> Records supplied:
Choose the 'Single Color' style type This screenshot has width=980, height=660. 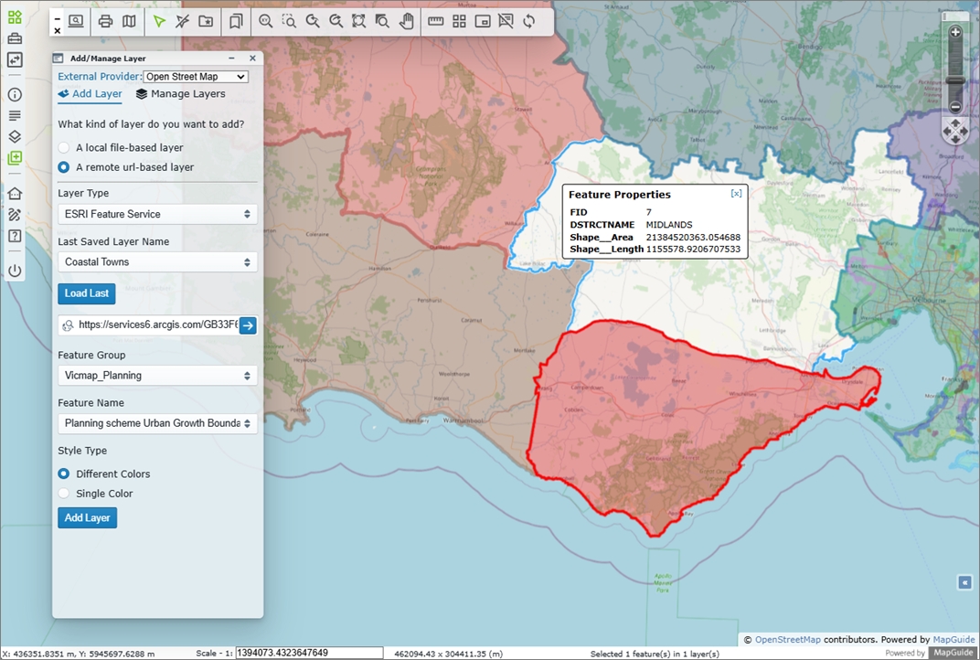click(64, 494)
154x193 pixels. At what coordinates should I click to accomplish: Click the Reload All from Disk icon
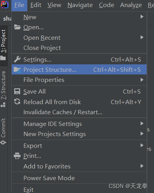tap(17, 102)
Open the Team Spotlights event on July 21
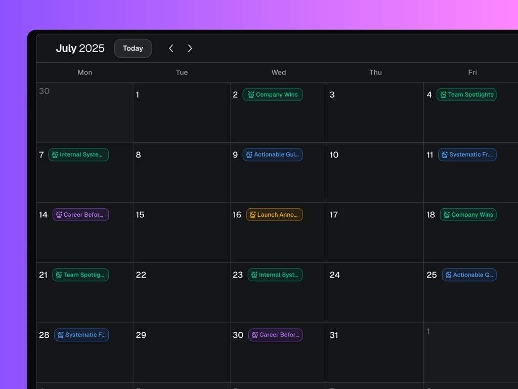 81,275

> Exercise:
A word-for-word copy is required of the lines above from the line with "154x193 pixels. At" through the last line of the data; no other lines and no pictures belong in it.

> Result of the task:
154x193 pixels. At what coordinates should I click to accomplish: Click the Reload All from Disk icon
tap(17, 102)
Open the Team Spotlights event on July 21
 81,275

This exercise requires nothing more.